But her Moonstruck family reminded her of her ex-husband’s family. “It kind of reminded me of Sonny’s family,” she told the Los Angeles Times. “Everybody eating and talking and shouting—but you have such good times.”

11. CAGE WASN’T ALLOWED TO SPEAK LIKE A WOLF.

Going along with the wolf theme, Cage said he desired to speak like Jean Marais in Beauty and the Beast. “He had that accent and his voice was very gravelly—and I thought of my character in Moonstruck like a wolf who spoke with a growl,” Cage said. “And so I was talking like that in the movie and I got a call from the director, Norman Jewison, and he said, ‘Nicolas, the dailies aren’t working.’ And then I started hearing names of other actors and I thought I was going to get fired. I had to quickly drop the Jean Marais.”

12. DANNY AIELLO HATED THE MOVIE.

On the Diane Rehm radio show, Aiello, who played Loretta’s fiancé and Ronny’s brother, told the host he “couldn’t stand the character I played.” He continued, “Norman Jewison, the director, when I told him, he said, ‘Are you crazy? You’re wonderful.’ But in my neighborhood you can’t play a wimp on the screen. You know, people didn’t even know me as an actor, but to see me as they didn’t know me, was troubling in the area where I live. So it did adversely affect me at first. All I know is that I was stupid looking on the screen.”

Aiello also felt Cher should’ve picked him over Cage. “I said, ‘Do you think Nicky Cage is going to get a woman what I have?’ I said, ‘That's not going to happen.’ I said, ‘Cher would be with me from the beginning.’” Despite not liking the role, it earned him more money and “it elevated a lot of other parts for me in comedic situations and so forth,” he said.

13. THE MOVIE MADE CAMMARERI BROS. BAKERY WORLD FAMOUS.

Ronny works at the Brooklyn bakery, and even though the bakery is only featured in a couple of scenes, it caused tourists to flock to the place after the movie was released. One of the owners, Gilberto Godoy, used to sign his autograph on bread bags, as he played a baker in the film.

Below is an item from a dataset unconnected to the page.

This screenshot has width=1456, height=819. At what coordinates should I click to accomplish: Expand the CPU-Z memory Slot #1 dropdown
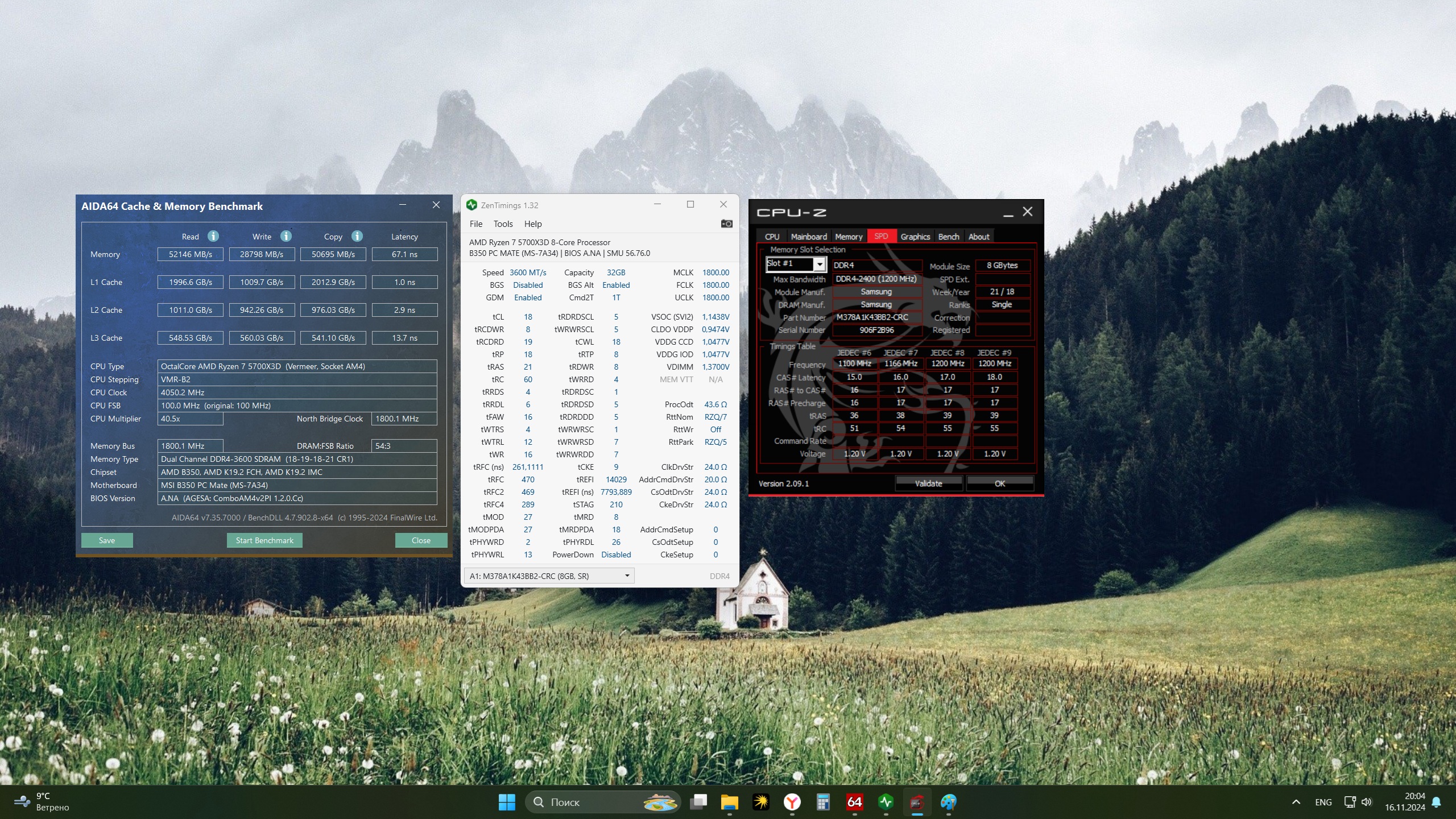click(x=819, y=264)
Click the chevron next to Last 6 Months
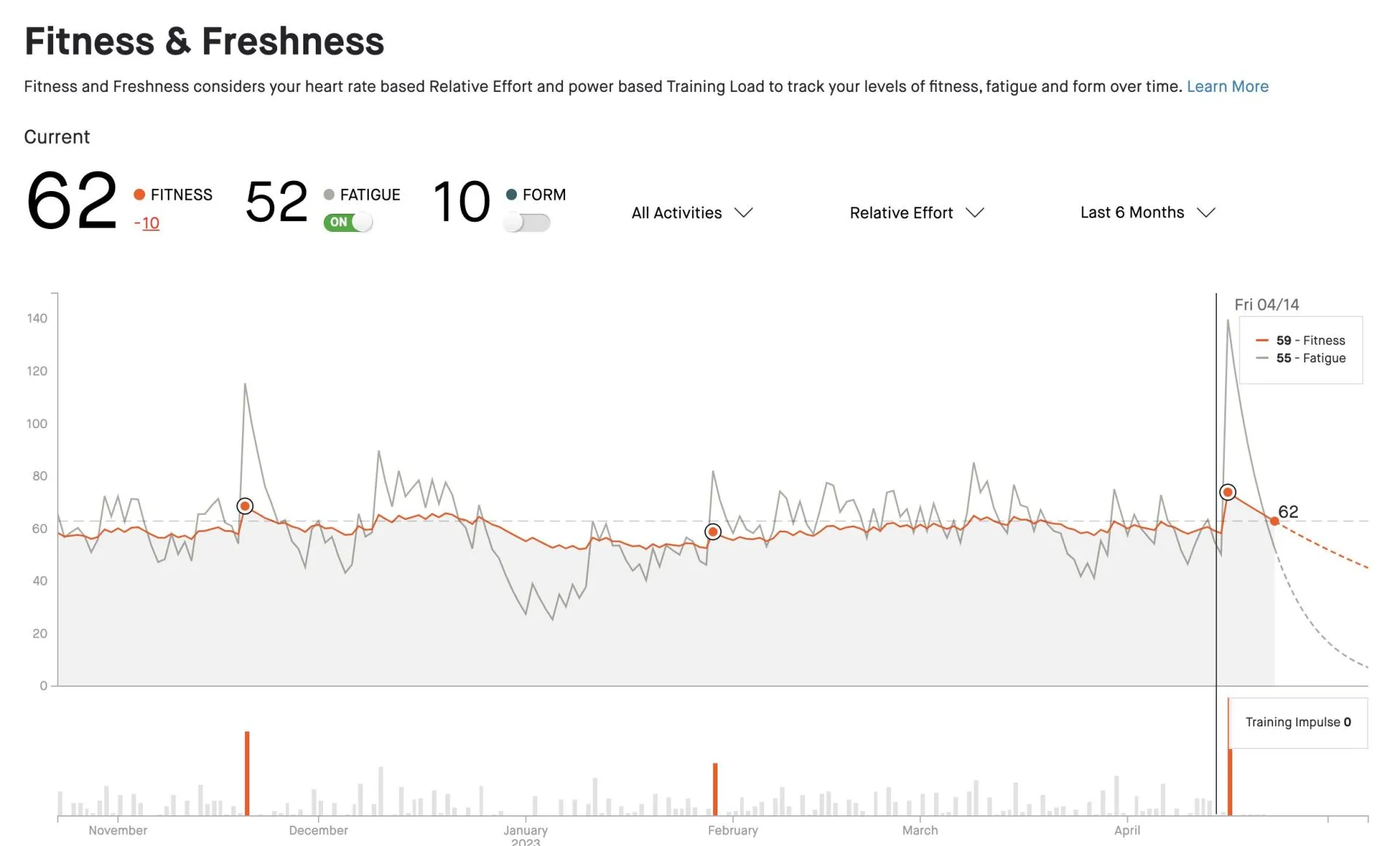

Jewison told The New York Times, “Whenever I can, I like to cast people who do the same job in real life,” and he picked that particular bakery because “It has one of the few coal-fired ovens left in the city,” he said. “Heat and humidity are always there. And bread is always rising, and there is an incredible smell. It helps the actors to be in a real environment.”

Godoy refused to close the bakery for the filming—he had a quota of 5,000 loaves a day to meet—so for three days he worked around the cast and crew. “It was hysterical,” Jewison said. “We had trucks, lights, cameras, Cher—and the poor guy was still baking.” The cast and crew did benefit from complimentary breads, though.

The tourists kept the bakery afloat until 1998, when the bakery briefly closed. It eventually moved into a different location and reopened. But in 2013 the 92-year-old bakery filed for bankruptcy.